> **AUFGABEN**
A) Prüfe anhand des Textauszugs über Hamid, ob die folgenden Aussagen zutreffen, und belege jede Antwort mit ja oder nein sowie dem entscheidenden Wortlaut als wörtlichem Zitat: (i) Hamid hält den Kontakt zu seiner Gruppe über Online-Kriegsspiele. (ii) Hamids Mutter lebt in Straßburg. (iii) Hamid weiht seine Mutter in seine wahre Tätigkeit ein.
B) Nenne sämtliche Ortsnamen (Städte und Länder), die im Textauszug über Hamid als Substantive vorkommen.
C) Schreibe den Textauszug über Hamid im Anschluss an seinen letzten Satz weiter.
-------- ANGEZEIGTER TEXTAUSZUG
Aber nicht nur traumatisiert, sondern auch völlig isoliert bewegt sich Hamid durch Straßburg. Zu seiner Gruppe hat er nur im Internet via Online-Kriegsspiele Kontakt, in denen sie mit Fußballclubs als Decknamen unverfänglich über Mord und Beschattung sprechen können. Die Begegnungen mit einer deutschen Mitarbeiterin (Julia Franz Richter) beschränken sich aufs Nötigste. Auch die Video-Telefonate mit seiner Mutter, die in einem Flüchtlingslager in Beirut lebt, evozieren das Gefühl von Distanz und Einsamkeit, verheimlicht er doch auch ihr seine wahre Tätigkeit und täuscht ein nicht existentes Leben in Deutschland vor.
----------------
-------- BEREITGESTELLTE DATEN
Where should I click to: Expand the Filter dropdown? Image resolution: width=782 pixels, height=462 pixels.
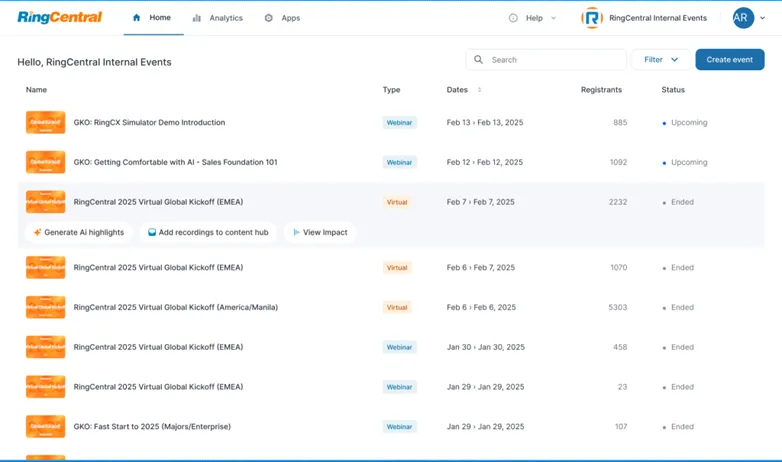coord(660,60)
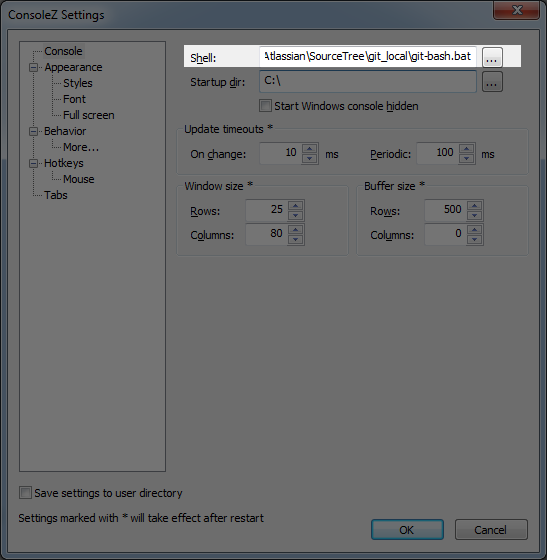The image size is (547, 560).
Task: Enable Start Windows console hidden
Action: (265, 106)
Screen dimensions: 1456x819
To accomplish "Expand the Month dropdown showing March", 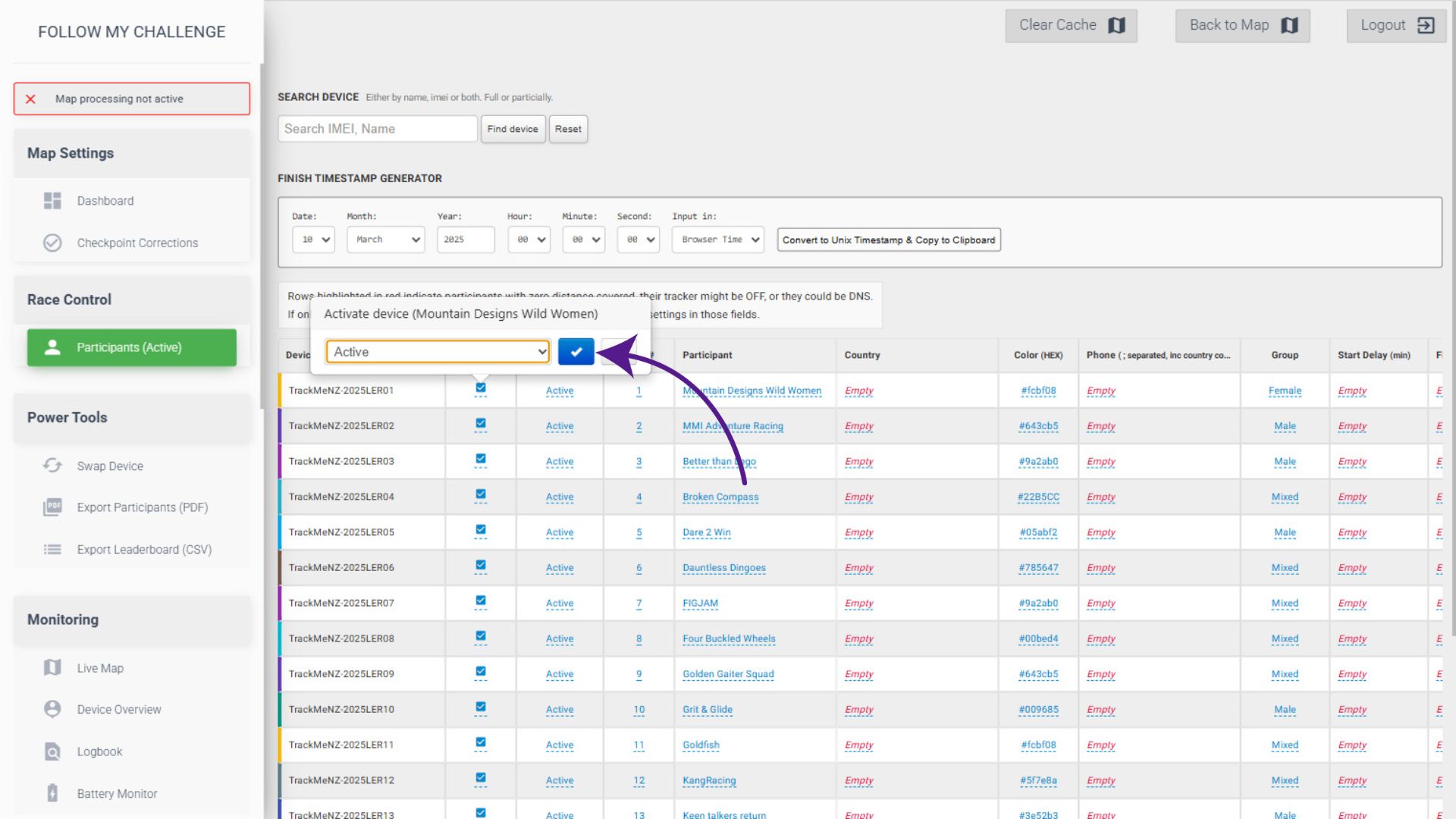I will (386, 240).
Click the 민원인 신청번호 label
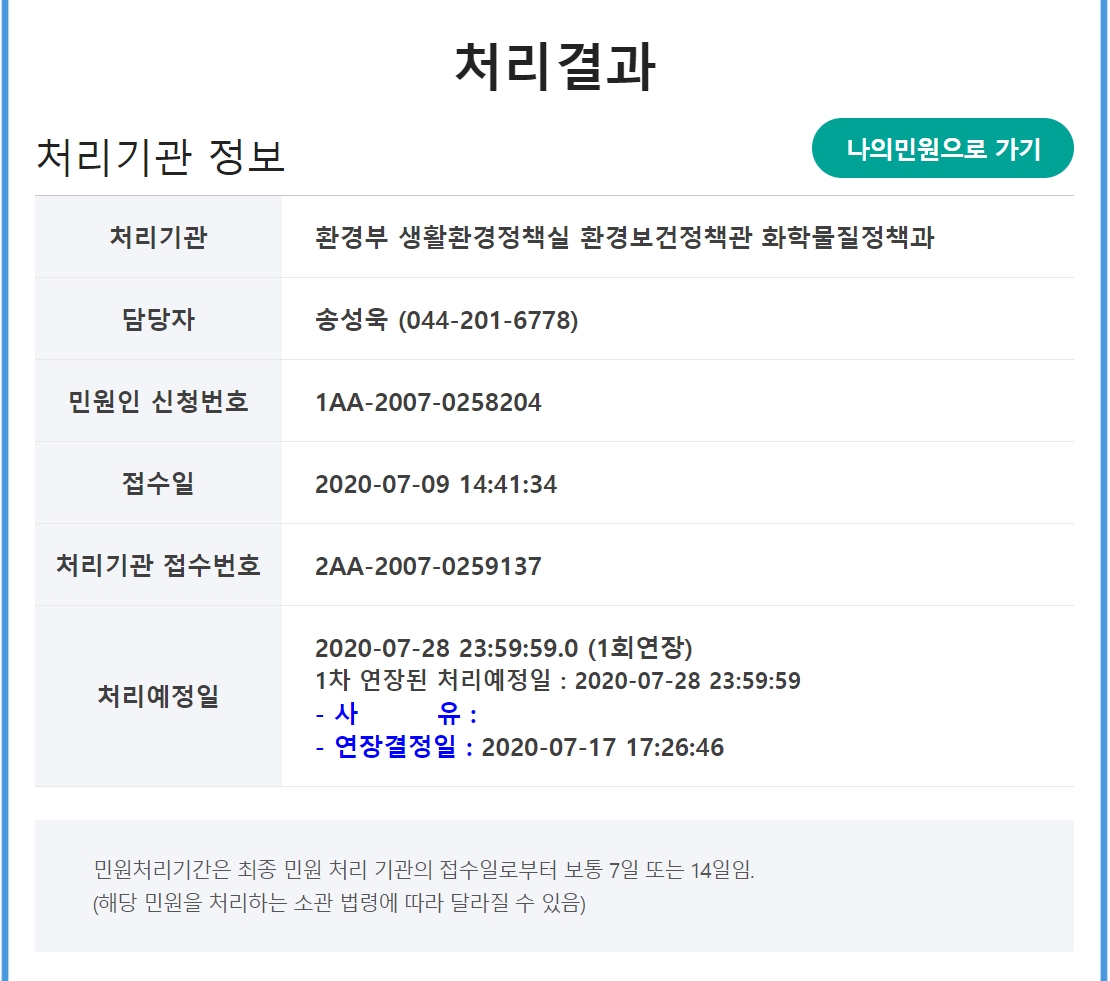The height and width of the screenshot is (981, 1110). pos(158,402)
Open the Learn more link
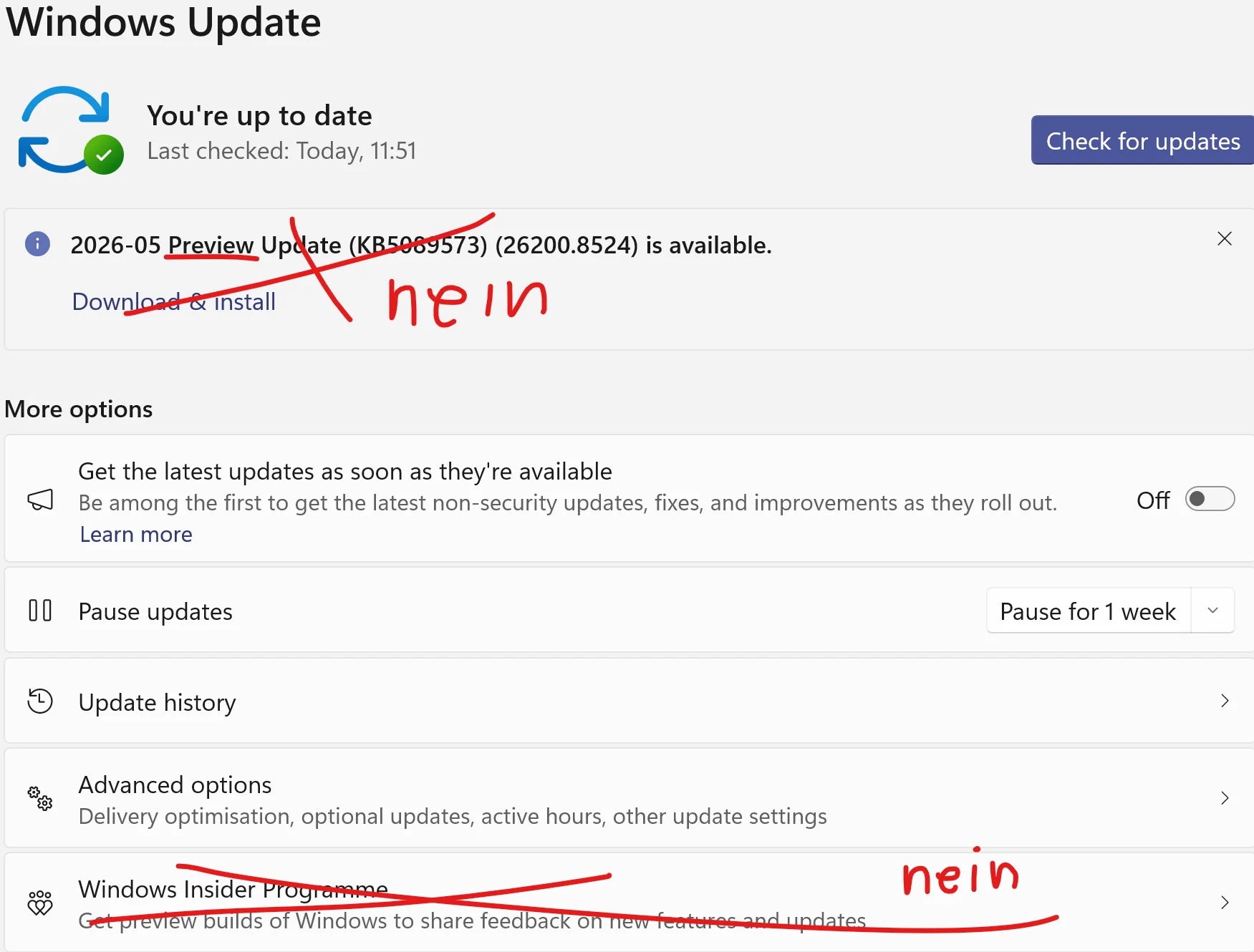The height and width of the screenshot is (952, 1254). [x=136, y=534]
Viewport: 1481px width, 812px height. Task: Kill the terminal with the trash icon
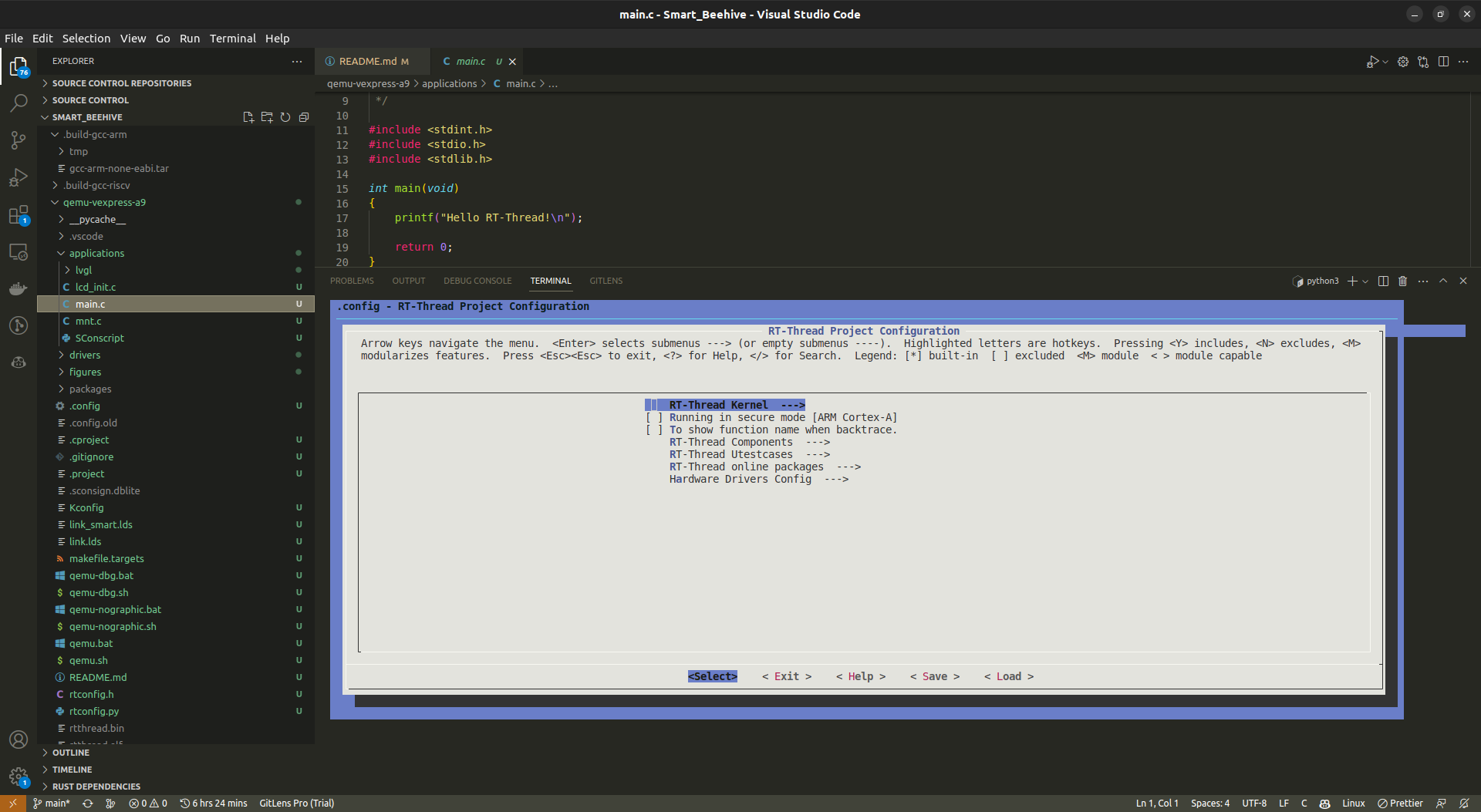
----------------
> **LÖSUNGEN**
A)
(i) Ja: „Zu seiner Gruppe hat er nur im Internet via Online-Kriegsspiele Kontakt“
(ii) Nein: „die in einem Flüchtlingslager in Beirut lebt“
(iii) Nein: „verheimlicht er doch auch ihr seine wahre Tätigkeit“

B) Straßburg, Beirut, Deutschland

C)
Abgesehen von diesen indirekten Kontakten, gibt es kaum direkte Dialoge. Eindrücklich vermittelt Millet auch in der ausführlichen Schilderung der wortlosen Beobachtertätigkeit Hamids Einsamkeit. Ein neues Leben könnte er vielleicht mit der Syrerin Yara beginnen, die er bei seinen Recherchen kennenlernt. Doch zu groß ist Hamids Trauer und wohl auch sein Misstrauen gegenüber der jungen Frau, die in ihrer Heimat Medizin studierte und nun in Straßburg eine Schneiderei betreibt. Zwar trifft er sich mehrmals mit ihr, doch seine Identität möchte er nicht preisgeben.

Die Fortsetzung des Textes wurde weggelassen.